Can you write out, word for word, the part of the article about the Berkeley bamboo flute player that begins at the words "Bamboo Blowing Buddhist" and stops after "persistently, and soothingly."?

■ **PASSAGE**

# # # # #

The East Bay's Most Historic Route

Bamboo Blowing Buddhist Rings Up Berkeley

By Violet Feng, October 26, 2002 08:59 AM

BERKELEY – Downtown Berkeley is often downright noisy, with buses honking, trains rumbling underground, traffic lights beeping, and the homeless yelling. It’s so loud that any kind of subtle or inspiring sound can be overwhelmed unless you listen closely. If you do, you’ll often be able to hear impromptu melodies from a bamboo flute. Soft as it is, the music continues steadfastly, persistently, and soothingly.

The 28-year-old player has been standing at the entrance of the Downtown Berkeley Bart station for three hours. As Ethan Ford, he is no more than a street musician making a living selling music and self-made bamboo instruments from saxophones to violins; but as “Bam-Booda”, as he calls himself, another offspring of a hippies’ family, he is telling his eccentric stories and unusual philosophies through the music. “It’s just my way to express the truth,” he said.

Ford said he was born on an Easter Sunday, pulled into life by his father, who bundled him in a brightly colored school bus near Summertown, Tennessee, where the hippies called “The Farm”---one of the famous and long-running communes with more than 1,500 people living together at its peak. “It was incredible: we lined on the double deckers in the bus…All of us: ten children and four parents,” said his father Alan Ford, a MIT graduate and a retired software engineer from New Hampshire.

# # # # #

■ **PROVIDED RECORDS**
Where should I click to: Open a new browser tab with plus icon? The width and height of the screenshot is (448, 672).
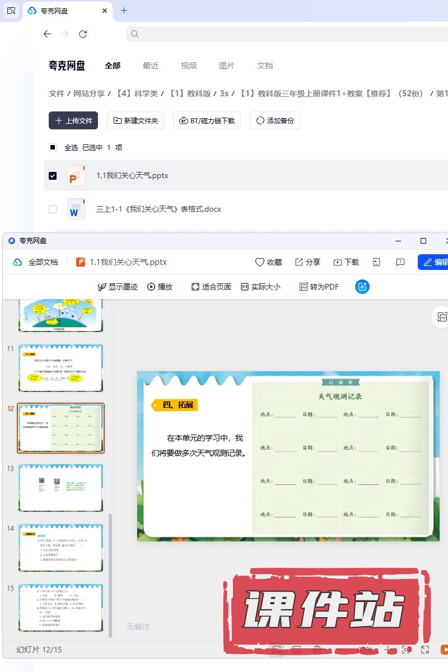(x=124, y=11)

# # # # #

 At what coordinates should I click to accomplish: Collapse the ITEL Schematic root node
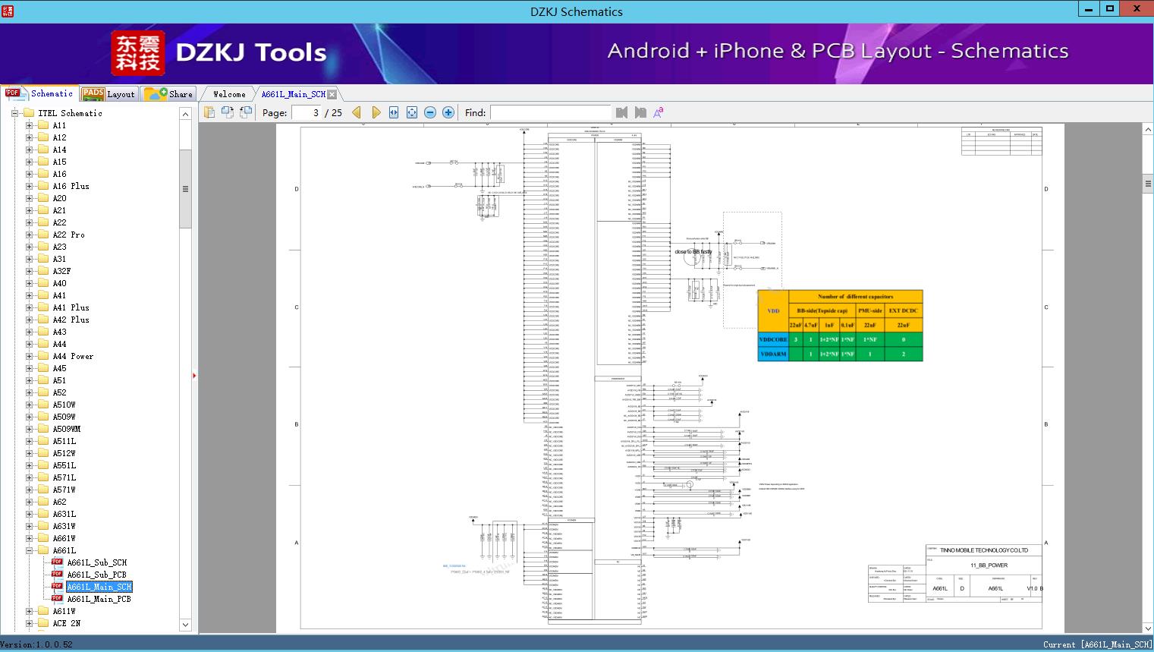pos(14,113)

# # # # #

■ **EXERCISE SOLUTION**
Bamboo Blowing Buddhist Rings Up Berkeley

By Violet Feng, October 26, 2002 08:59 AM

BERKELEY – Downtown Berkeley is often downright noisy, with buses honking, trains rumbling underground, traffic lights beeping, and the homeless yelling. It’s so loud that any kind of subtle or inspiring sound can be overwhelmed unless you listen closely. If you do, you’ll often be able to hear impromptu melodies from a bamboo flute. Soft as it is, the music continues steadfastly, persistently, and soothingly.